Todkranker soll aus seiner Wohnung ausziehen | Indexexpurgatorius’s Blog


Andreas K. hat nicht mehr lange zu leben. Der 56-Jährige weiß das. Er kennt die Diagnose:Lungenkrebs im finalen Stadium. Und er hat eigentlich nur noch den Wunsch, seine letzten Tage in seiner kleinen Zweir-Zimmer-Wohnung im Reinickendorfer Freiheitsweg zu verbringen. Aber genau das wird ihm verwehrt. Das Amtsgericht Wedding hat K. bis zum 30. September eine Räumungsfrist gewährt. Für den 4. Oktober, 12 Uhr, hat sich der Gerichtsvollzieher für die Zwangsvollstreckung angekündigt.

Doch der hagere Mann, dem das Atmen beim Sprechen sehr schwer fällt, wird nicht ausziehen. „Die Wohnung ist das Einzige, was mir noch geblieben ist“, sagt er. „Wenn die mich zum Auszug zwingen wollen, bringe ich mich um.“ So sieht es auch seine Anwältin Corinna Stieg. In einem Schreiben an das Amtsgericht Wedding vom 30. August heißt es: „Aus Krankheitsgründen ist dem Antragsteller ein Umzug nicht mehr zuzumuten… Eine Räumung in der jetzigen körperlichen Konstitution des Schuldners kommt einem Todesurteil gleich.“

Andreas K. lebt seit 13 Jahren in dieser Wohnung. Als der gelernte Maler und Lackierer einzog, war er schon erwerbsunfähig. Er ist seit Jahren psychisch krank, muss von Arbeitslosengeld II leben. Die Miete zahlt das Jobcenter Reinickendorf. Seit Juli 2015 bekam Andreas K.s Tochter, die nach der Scheidung der Eltern seit März 2012 bei ihm lebte, jedoch vom Jobcenter anteilig keine Leistungen mehr. Sie hatte eine Ausbildung begonnen, gehörte nicht mehr zur sogenannten „Bedarfsgemeinschaft“ und war verpflichtet, sich an der Miete zu beteiligen. Zunächst fiel es Andreas K. und seiner Betreuerin Ursula Schulte nicht auf, dass nur Andreas K.s Anteil an die Vermieterin gezahlt wurden. Als es heraus kam, wandte sich Schulte an die Tochter, jedoch erfolglos. Am 3. Dezember 2015 bekam Andreas K. von der Vermieterin die „fristlose Kündigung“. Auf dem Mietkonto gab es ein Minus von 1062 Euro – es fehlte für die Monate September bis Dezember 2015 jeweils die halbe Miete .

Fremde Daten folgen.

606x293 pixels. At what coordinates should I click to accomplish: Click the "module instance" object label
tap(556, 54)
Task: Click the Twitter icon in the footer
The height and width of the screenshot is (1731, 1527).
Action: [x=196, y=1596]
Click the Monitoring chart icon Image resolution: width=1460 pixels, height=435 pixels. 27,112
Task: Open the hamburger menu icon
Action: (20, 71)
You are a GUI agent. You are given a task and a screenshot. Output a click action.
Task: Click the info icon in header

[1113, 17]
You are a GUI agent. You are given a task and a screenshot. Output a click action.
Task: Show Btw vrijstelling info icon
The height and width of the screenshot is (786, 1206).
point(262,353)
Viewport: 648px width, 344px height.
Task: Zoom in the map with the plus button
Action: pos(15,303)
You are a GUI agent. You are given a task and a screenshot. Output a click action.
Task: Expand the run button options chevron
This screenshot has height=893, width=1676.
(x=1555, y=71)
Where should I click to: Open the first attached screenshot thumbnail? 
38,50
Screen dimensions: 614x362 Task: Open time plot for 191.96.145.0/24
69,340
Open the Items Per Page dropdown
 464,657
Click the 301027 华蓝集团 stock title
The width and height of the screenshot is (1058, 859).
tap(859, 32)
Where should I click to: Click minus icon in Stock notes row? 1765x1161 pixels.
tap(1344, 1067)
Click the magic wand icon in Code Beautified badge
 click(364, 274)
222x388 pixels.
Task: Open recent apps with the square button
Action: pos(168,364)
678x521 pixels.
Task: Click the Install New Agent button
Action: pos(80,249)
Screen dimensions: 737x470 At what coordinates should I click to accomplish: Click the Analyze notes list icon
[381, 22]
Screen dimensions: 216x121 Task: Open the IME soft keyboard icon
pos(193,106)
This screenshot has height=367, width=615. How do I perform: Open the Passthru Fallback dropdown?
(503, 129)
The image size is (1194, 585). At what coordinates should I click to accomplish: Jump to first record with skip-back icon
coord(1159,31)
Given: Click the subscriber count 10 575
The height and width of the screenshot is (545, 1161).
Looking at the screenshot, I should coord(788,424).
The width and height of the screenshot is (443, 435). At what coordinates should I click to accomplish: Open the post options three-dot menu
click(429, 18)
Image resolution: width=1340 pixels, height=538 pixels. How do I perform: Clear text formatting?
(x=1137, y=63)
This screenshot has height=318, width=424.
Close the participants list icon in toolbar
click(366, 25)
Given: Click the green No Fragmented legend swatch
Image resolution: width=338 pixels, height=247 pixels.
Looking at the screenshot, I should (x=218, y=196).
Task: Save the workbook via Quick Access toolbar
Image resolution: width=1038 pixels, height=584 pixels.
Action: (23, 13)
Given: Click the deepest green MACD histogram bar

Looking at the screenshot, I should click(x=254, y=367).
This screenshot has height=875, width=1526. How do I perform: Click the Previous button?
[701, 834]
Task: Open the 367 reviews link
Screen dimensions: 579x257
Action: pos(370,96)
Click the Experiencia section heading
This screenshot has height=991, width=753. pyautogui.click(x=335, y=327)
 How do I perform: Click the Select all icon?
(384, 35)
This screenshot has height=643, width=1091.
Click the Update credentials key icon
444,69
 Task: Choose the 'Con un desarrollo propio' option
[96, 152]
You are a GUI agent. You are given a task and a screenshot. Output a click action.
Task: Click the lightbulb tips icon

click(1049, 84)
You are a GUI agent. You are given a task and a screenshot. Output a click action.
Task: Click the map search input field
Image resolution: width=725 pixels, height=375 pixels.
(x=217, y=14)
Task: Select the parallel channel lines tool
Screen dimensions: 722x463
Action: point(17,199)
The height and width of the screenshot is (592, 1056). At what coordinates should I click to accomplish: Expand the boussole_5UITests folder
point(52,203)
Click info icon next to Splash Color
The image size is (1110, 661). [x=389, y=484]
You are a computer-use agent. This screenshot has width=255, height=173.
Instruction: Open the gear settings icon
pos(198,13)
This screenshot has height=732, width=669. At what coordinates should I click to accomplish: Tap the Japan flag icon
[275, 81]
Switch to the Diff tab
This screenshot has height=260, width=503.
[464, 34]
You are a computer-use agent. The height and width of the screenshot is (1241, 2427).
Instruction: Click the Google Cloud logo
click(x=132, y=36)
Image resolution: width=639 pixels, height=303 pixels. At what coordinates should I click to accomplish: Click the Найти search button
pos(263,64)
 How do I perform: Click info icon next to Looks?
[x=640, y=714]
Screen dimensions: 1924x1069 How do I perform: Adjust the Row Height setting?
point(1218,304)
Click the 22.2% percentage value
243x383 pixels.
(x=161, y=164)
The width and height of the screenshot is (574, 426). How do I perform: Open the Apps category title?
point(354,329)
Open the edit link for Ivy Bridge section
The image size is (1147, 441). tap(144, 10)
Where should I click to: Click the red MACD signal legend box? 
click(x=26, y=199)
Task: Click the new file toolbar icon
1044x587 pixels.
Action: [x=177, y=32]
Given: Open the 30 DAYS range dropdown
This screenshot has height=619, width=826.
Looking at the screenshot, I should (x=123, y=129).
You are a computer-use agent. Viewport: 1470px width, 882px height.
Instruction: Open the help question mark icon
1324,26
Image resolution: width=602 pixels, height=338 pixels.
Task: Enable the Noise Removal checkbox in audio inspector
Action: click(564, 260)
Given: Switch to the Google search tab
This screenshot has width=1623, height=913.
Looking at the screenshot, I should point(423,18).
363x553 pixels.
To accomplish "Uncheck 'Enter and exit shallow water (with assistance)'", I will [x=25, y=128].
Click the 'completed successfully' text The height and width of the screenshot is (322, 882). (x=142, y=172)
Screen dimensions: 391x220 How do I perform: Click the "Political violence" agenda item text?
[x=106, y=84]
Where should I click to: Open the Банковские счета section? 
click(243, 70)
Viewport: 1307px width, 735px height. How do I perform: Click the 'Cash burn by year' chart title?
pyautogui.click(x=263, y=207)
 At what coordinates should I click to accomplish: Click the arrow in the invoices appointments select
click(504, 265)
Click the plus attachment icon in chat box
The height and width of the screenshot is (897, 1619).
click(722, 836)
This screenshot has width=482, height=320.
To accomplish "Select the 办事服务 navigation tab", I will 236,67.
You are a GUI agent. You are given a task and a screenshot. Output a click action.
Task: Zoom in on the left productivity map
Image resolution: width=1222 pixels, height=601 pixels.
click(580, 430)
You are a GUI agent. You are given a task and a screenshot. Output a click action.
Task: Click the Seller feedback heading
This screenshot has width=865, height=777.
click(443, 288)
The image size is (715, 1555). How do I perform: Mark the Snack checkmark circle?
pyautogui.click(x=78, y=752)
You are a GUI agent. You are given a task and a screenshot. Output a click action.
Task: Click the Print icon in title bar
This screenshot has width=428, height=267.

Bei der Vermieterin handelt es sich um eine Mitarbeiterin der „Beratungsstelle für Menschen mit Behinderung, Krebs und AIDS“ des Bezirksamtes Reinickendorf. Silvia G. betreute seit Anfang 2014 Andreas K., also schon mehr als ein Jahr, bevor sie die Wohnung im Mai 2015 kaufte. „Sie wusste genau Bescheid über seinen Zustand und seine Probleme“, sagt Ursula Schulte. „Ich habe ihr medizinische Unterlagen und Gutachten zur Verfügung gestellt. Per Telefon und Emails haben wir uns über weitere Betreuungsmöglichkeiten für Herrn K. ausgetauscht.“ Von Seiten des Bezirksamtes wurde diese merkwürdige Konstellation inzwischen als „ethisch schwer bedenkliche Interessenkollision“ bewertet, „da die Wohnungseigentümerin als Sozialarbeiterin in der Beratungsstelle für Menschen mit Behinderung. Krebs und AIDS arbeitet, Herrn K. ohne Kenntnis der Vorgesetzten betreute und jetzt die Zwangsräumung betreibt“.

Andreas K., der sich mit Silvia G. sogar duzte, sieht das ähnlich: „Die hat erfahren, dass die Wohnung verkauft wird, und hat gewusst, dass ich nicht mehr lange lebe, sie also den Mieter schnell los wird. Aber jetzt lebe ich doch länger als erwartet. Und nun sucht sie Mittel und Wege, mich loszuwerden.“

Tatsächlich spricht vieles dafür, dass eine Klärung nicht gewollt ist und es nur darum geht, den Mieter Andreas K. loszuwerden. So gab es zwischen der Betreuerin und Silvia G. schon vor dem Kündigungsschreiben vom 3. Dezember Telefonate und Schriftwechsel, bei denen Ursula Schulte zusagte, für Klärung zu sorgen. Es sei der Vermieterin auch klar gewesen, „dass ich die gesetzliche Betreuerin von Herrn K. bin und sämtlicher Schriftverkehr über meinen Schreibtisch zu gehen hat“, so Schulte.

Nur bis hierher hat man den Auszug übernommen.